WVU Surgeon Provides Services at Highlands

By Christine Haines | The Daily Courier

Healthcare options are continuing to expand in Connellsville as Highlands Hospital partners with WVU Medicine to provide surgical services.

From left, Highlands Hospital consultant Nick Jacobs, Highlands CEO John Andursky and Dr. David Borgstrom, General Surgery Program Director at West Virginia University School of Medicine, spoke recently about the importance of offering quality surgical care at a community hospital such as Highlands.

From left, Highlands Hospital consultant Nick Jacobs, Highlands CEO John Andursky and Dr. David Borgstrom, General Surgery Program Director at West Virginia University School of Medicine, spoke recently about the importance of offering quality surgical care at a community hospital such as Highlands.

Dr. David Borgstrom, the General Surgery Program Director at West Virginia University School of Medicine, has been offering surgical services at Highlands for the past month. He participated Thursday in Dinner and Dialogue sponsored by the Downtown Connellsville Initiative at the Connellsville Canteen.

“I grew up in New Jersey and haven’t been back since I went away to college,” Borgstrom said. “I’m at West Virginia because I am interested in rural surgery.”

Borgstrom said young surgeons are not often choosing to practice at rural hospitals, but rural hospitals need surgeons since surgical patients are the driving force behind many of the other services at a hospital.

--

**ACTIVITY:** In the article about WVU Medicine surgical services at Highlands Hospital, why does Dr. David Borgstrom say he is at West Virginia?

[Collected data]
--

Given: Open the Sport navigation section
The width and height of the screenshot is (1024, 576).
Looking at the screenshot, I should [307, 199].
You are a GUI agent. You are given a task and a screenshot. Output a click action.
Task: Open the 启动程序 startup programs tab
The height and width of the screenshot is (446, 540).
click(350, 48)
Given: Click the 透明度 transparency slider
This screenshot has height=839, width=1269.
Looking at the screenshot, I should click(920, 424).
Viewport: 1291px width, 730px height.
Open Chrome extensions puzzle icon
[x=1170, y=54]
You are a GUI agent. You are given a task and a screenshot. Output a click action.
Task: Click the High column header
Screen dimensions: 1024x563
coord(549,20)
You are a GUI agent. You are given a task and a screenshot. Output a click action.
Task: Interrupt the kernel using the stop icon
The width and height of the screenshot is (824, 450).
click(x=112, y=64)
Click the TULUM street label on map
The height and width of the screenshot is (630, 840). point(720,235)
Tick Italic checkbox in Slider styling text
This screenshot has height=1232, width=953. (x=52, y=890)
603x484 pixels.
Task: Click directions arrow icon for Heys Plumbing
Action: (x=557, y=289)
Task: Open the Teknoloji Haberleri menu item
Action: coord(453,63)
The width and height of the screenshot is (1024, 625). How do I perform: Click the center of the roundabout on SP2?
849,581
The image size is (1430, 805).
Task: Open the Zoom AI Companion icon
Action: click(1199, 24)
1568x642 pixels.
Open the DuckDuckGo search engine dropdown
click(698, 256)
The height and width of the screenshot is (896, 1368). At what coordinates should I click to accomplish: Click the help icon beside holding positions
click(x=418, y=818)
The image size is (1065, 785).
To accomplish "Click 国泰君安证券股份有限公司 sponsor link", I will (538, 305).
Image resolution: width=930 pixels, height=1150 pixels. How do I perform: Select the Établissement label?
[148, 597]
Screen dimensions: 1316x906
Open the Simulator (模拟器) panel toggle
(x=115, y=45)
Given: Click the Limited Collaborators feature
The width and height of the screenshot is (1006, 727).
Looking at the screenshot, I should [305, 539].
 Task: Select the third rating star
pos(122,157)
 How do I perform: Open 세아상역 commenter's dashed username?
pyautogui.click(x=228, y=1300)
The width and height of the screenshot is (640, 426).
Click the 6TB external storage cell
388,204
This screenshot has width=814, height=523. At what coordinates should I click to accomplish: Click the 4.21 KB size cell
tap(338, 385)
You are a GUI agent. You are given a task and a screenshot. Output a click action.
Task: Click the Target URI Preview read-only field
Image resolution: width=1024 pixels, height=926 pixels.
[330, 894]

--

**EXERCISE OUTPUT:** He is interested in rural surgery.